The problem of spam (unwanted) emails is nowadays a serious issue. The average of email spam messages sent per day is 94 billion in 2012 representing more than 70% of all incoming email, it turns out they add up to a $20 billion cost to society , according to a new paper called “The Economics of spam,”. Spam causes misuse of traffic, storage space and computational power. It causes also legal problems by advertising for a variety of products and services, such as pharmaceuticals, jewellery, electronics, software, loans, stocks, gambling, weight loss, and pornography, as well as phishing (identity theft) and malware distribution attempts.

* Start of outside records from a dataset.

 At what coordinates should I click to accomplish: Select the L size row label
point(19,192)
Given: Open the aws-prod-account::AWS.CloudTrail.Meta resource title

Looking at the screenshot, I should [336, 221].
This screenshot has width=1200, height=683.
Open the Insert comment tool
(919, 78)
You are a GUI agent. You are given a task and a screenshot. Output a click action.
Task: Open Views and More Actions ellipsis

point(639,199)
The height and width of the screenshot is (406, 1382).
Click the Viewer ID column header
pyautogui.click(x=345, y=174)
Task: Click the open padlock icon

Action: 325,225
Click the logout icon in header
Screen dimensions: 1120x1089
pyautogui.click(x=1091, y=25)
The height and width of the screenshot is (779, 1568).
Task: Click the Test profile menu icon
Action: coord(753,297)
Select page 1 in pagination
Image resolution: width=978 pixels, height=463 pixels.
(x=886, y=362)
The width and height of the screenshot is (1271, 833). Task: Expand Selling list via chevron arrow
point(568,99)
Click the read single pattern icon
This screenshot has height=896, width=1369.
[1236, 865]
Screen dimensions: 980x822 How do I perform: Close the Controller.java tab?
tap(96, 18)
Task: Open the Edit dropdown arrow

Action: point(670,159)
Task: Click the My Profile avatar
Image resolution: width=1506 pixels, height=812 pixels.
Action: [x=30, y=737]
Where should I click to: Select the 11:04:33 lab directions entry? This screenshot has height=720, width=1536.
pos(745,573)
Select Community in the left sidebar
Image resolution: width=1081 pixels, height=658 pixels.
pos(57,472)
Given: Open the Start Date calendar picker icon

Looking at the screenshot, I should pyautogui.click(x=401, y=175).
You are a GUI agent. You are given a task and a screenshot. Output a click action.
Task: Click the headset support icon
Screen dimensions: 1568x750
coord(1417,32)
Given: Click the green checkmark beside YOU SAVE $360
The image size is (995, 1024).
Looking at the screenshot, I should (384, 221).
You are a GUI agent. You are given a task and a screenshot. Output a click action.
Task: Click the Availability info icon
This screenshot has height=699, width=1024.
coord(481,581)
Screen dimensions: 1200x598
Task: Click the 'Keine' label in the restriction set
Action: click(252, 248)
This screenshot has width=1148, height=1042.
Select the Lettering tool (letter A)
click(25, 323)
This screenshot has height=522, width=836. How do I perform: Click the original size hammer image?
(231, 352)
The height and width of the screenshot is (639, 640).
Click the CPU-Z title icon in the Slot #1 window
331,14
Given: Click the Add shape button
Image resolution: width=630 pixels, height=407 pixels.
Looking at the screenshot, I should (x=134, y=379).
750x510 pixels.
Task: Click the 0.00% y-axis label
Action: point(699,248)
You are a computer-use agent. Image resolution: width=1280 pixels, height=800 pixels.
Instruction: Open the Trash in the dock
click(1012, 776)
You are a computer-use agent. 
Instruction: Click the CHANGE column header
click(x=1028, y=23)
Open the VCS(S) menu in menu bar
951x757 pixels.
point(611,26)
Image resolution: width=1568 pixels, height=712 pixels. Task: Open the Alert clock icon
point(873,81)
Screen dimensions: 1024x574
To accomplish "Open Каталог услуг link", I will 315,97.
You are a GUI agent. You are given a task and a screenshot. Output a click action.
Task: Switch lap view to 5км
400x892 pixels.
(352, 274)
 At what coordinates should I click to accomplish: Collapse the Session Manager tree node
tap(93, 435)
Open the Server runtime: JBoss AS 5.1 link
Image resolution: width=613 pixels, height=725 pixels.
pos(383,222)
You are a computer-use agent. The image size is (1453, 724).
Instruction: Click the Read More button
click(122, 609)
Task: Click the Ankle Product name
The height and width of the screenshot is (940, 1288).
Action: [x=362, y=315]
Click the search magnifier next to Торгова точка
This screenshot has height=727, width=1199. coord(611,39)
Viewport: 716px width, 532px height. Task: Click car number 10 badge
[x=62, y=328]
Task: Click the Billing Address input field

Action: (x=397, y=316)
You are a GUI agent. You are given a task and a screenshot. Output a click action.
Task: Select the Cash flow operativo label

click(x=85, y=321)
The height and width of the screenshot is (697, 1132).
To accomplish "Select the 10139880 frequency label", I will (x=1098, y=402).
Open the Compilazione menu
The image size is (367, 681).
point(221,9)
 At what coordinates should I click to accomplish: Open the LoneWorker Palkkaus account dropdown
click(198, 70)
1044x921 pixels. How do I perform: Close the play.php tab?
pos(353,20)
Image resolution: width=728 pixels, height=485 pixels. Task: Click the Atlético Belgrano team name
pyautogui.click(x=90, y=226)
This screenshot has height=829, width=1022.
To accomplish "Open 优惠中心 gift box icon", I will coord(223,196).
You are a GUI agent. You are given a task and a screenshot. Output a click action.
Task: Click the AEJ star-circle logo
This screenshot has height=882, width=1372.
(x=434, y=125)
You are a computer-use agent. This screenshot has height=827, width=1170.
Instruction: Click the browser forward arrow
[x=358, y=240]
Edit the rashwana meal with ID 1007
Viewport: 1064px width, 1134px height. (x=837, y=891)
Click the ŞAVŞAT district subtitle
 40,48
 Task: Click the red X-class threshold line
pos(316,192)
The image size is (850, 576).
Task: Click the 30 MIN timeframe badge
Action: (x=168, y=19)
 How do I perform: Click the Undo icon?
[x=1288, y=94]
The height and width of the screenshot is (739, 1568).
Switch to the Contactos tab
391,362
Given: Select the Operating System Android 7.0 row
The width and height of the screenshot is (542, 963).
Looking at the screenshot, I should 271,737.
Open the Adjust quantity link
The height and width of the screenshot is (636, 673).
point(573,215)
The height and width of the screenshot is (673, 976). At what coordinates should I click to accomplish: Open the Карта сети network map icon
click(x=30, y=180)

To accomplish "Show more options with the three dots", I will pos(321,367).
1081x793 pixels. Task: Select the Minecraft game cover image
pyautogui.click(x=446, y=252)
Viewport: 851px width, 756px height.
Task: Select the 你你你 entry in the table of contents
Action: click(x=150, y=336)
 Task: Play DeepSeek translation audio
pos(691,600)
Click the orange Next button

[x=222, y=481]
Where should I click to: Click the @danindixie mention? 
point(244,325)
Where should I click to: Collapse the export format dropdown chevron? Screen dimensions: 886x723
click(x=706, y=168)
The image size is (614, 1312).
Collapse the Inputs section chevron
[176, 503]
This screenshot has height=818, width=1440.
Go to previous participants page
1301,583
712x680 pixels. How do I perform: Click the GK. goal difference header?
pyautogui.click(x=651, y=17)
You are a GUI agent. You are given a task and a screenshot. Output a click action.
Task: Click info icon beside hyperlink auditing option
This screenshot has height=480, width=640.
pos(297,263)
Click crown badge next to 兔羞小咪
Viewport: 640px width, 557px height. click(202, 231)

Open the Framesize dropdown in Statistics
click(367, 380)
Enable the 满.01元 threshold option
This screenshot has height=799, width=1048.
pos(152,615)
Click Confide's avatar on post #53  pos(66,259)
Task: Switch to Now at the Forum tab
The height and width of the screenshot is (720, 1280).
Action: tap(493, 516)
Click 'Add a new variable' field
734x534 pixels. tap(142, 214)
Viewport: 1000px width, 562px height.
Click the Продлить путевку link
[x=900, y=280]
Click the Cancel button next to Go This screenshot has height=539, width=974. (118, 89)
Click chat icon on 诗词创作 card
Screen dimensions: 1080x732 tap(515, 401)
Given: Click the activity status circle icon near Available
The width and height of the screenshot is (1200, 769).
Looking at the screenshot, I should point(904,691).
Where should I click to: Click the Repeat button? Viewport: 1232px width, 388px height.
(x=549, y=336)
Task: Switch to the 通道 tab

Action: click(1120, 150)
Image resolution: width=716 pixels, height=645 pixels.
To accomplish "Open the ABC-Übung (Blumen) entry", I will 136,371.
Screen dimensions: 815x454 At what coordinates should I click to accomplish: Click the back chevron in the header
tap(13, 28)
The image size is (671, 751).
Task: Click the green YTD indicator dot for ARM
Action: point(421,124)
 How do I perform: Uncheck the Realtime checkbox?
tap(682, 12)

Many spam-filtering techniques based on supervised machine learning algorithms have been proposed to automatically classify email messages as spam or legitimate (ham). Naive Bayesian classifier is one of the most popular learning algorithms that give promising results in separating spam from legitimate mail.
Artificial Immune System (AIS) is an area of research that bridges the disciplines of immunology, computer science and engineering. The immune system has drawn significant attention as a potential source of inspiration for novel approaches to solving complex computational problems. Many AIS models have been proposed to solve these problems. Some prevalent ones are Clonal selection and Negative selection algorithms.
The main objective of this thesis is building an efficient content-based system for filtering email spam messages. The proposed Filtering System consists of four phases: Training phase, Classification phase, Optimization phase and Testing phase. In the Training phase, we use 2500 spam messages and 2500 non-spam messages to train the system. In the Classification phase, we use the Bayesian, Clonal selection and Negative selection algorithms to classify the email messages. In the Optimization phase, we try to improve the performance of the system via combine the three considered algorithms. In the Testing phase, we randomly choose dataset consists of 10000 messages from the TREC 2007.